Nel caso del salvataggio delle quattro banche italiane a vacillare è, in primo luogo, la credibilità delle istituzioni di garanzia, che non hanno saputo esercitare in maniera adeguata il loro ruolo di controllo. Al riguardo sorgono spontanee alcune domande. Cosa ha fatto la Banca d’Italia, autorità indipendente e prestigiosa, titolare del potere/dovere di controllo sulle banche? Nessuno (a cominciare la suo Governatore) è responsabile di ciò che è accaduto? Perché – dopo ben tre ispezioni nel giro di quattro anni – la banca dell’Etruria non è stata commissariata? Andava tutto bene? Evidentemente no. Come può il governatore della Banca d’Italia parlare di comportamento ineccepibile allorché si scopre che agli amministratori di una banca (che dovrebbero essere i custodi e i garanti di coloro che depositano e investono i loro soldi) viene permesso di contrarre fidi con la banca stessa? ali meccanismi sono il prodotto di una nebbiosità delle regole, utile soltanto a coprire gli interessi dei proprietari e delle loro associazioni (ABI in testa). Analogamente, cosa ha saputo fare la Consob, se non sostenere di non avere poteri adeguati ad arginare eventuali aggiramenti delle regole che presiedono all’attività delle società quotate in Borsa? Delle due, una: se ciò è vero, la Consob va chiusa o dotata di poteri sufficienti; se invece i poteri di vigilanza non sono stati esercitati correttamente, ne risponda il vertice. Peggio ancora la proposta di attribuire alla Consob l’arbitrato nelle controversie tra banche e risparmiatori. Un’autorità di controllo non dovrebbe essere, nel contempo, un giudice. Storture simili esistono già nel nostro ordinamento e non dovrebbero essere alimentate.

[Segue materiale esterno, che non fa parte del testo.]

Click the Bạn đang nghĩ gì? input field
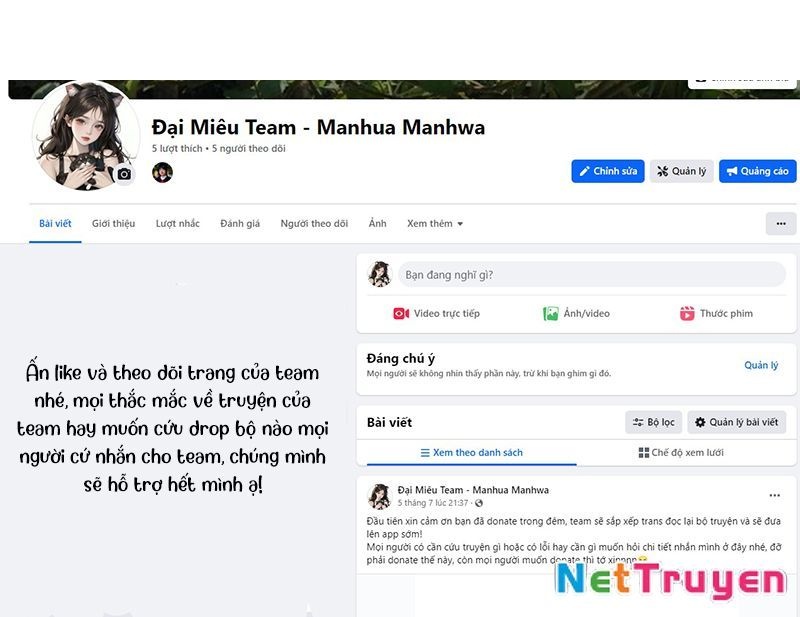The width and height of the screenshot is (800, 617). click(592, 275)
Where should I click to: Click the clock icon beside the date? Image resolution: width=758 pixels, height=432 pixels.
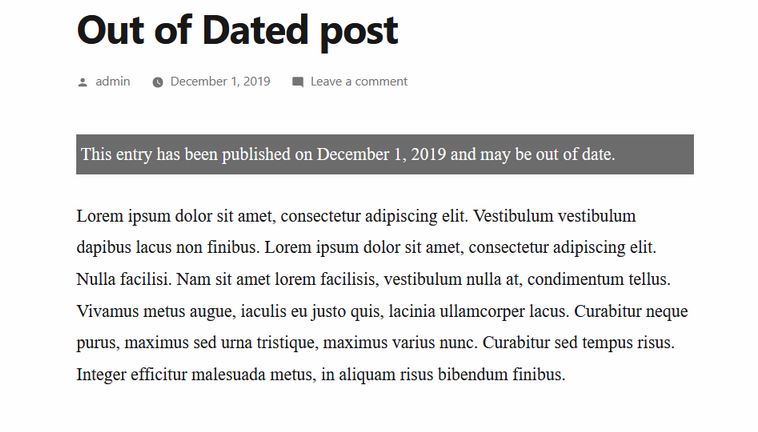click(x=158, y=82)
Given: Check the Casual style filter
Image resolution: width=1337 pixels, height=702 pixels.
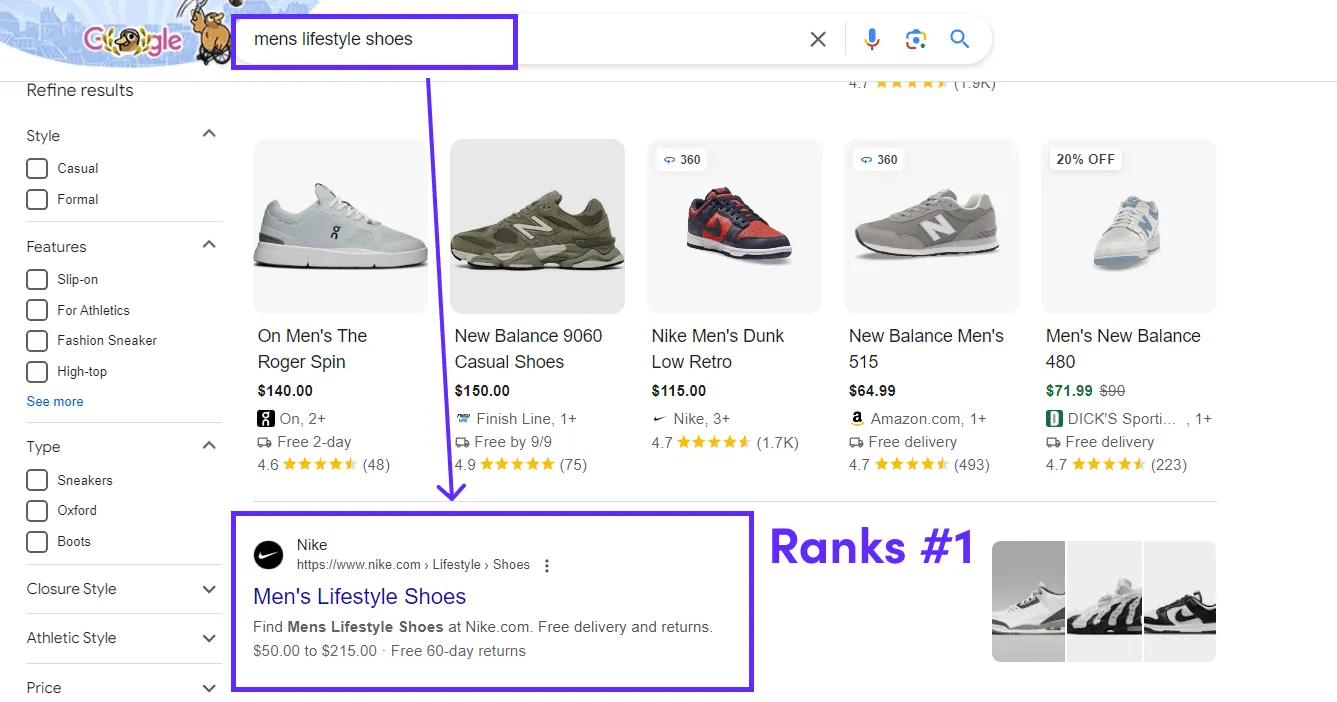Looking at the screenshot, I should (37, 168).
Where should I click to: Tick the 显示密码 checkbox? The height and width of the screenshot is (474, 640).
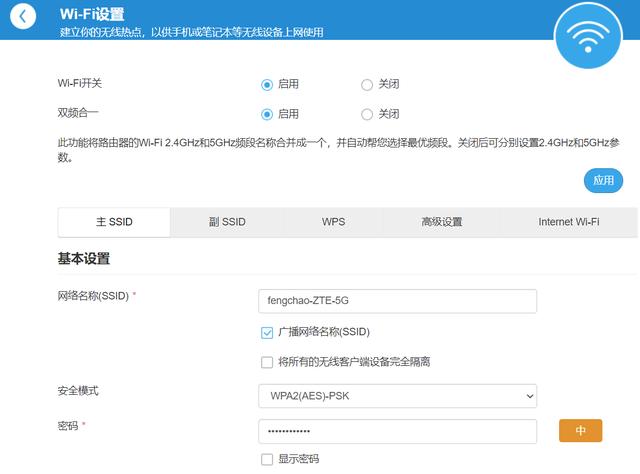(267, 459)
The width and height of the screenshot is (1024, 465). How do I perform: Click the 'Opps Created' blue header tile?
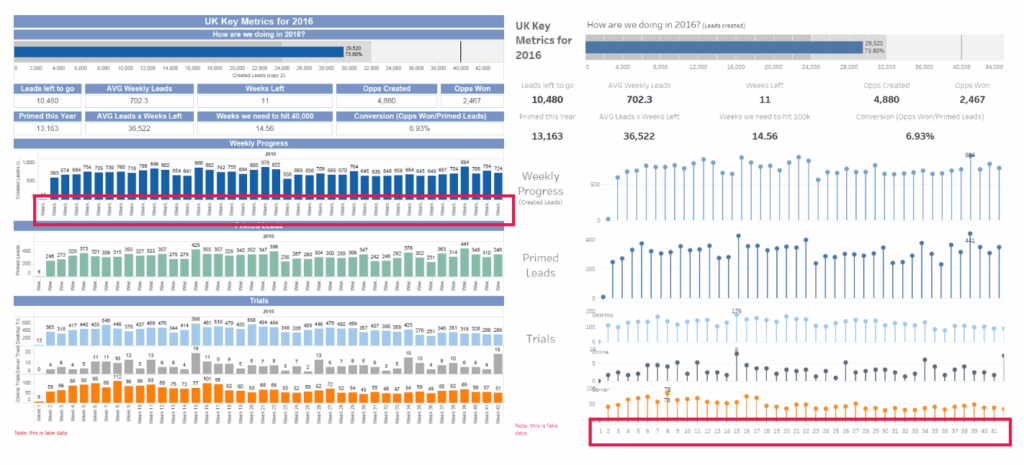385,89
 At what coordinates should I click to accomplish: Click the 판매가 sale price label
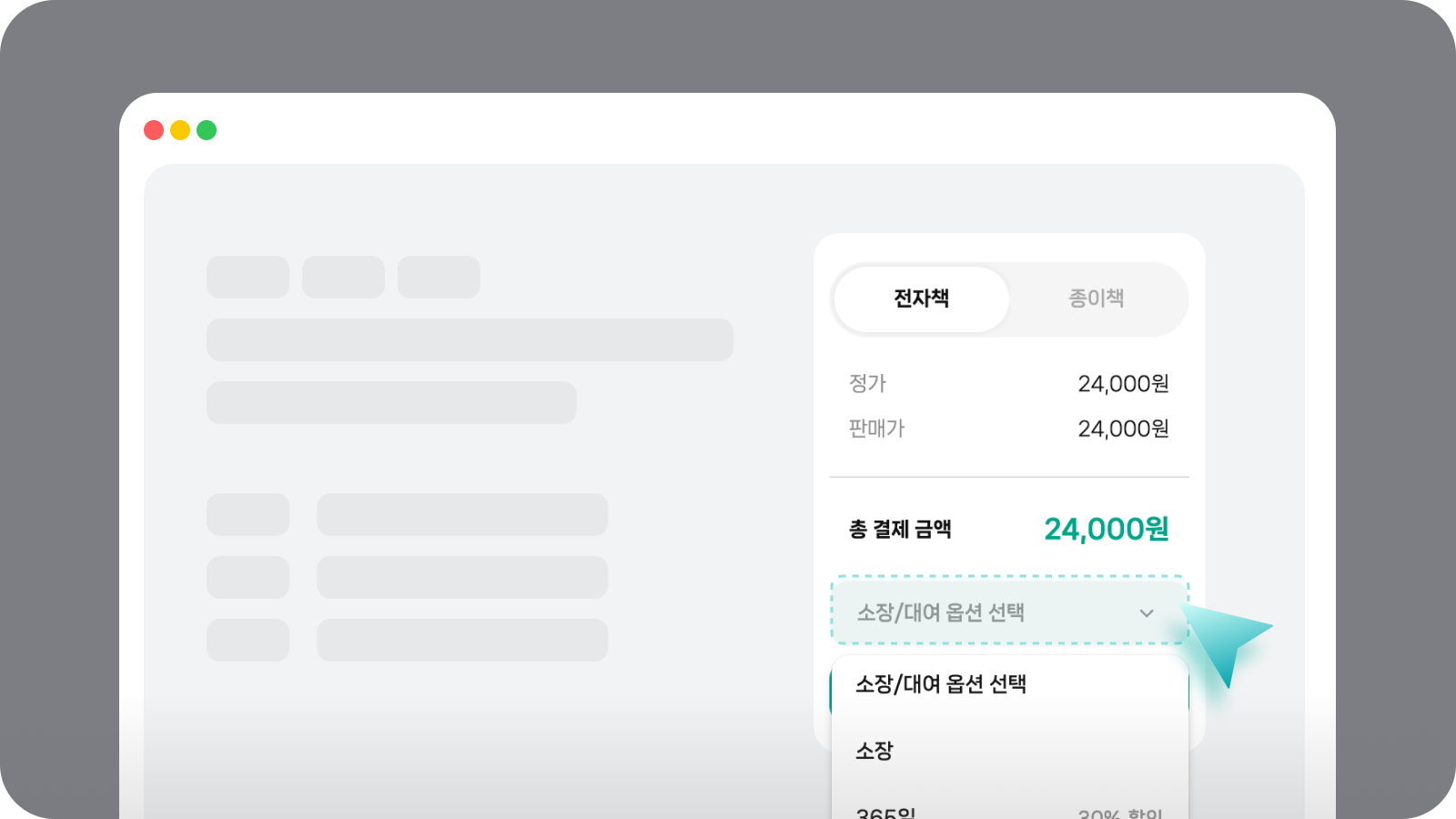click(876, 429)
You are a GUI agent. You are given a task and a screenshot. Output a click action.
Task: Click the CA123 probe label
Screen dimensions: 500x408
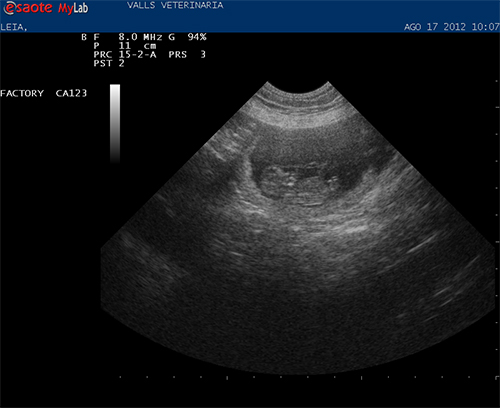click(71, 93)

Di fronte a vicende siffatte si è costretti, per l’ennesima volta, a registrare una sconcertante debolezza progettualità politica, nonché uno sconfortante deficit di etica pubblica. La quale, all’opposto, dovrebbe essere il primo presidio di una democrazia che si voglia chiamare tale. È tempo di riflettere sulla necessità di rivedere radicalmente le regole della vigilanza sulle intermediazioni finanziarie, provando a fondarle su presupposti non confinati nella legalità formale, ma orientati a garantire equità e giustizia sociale.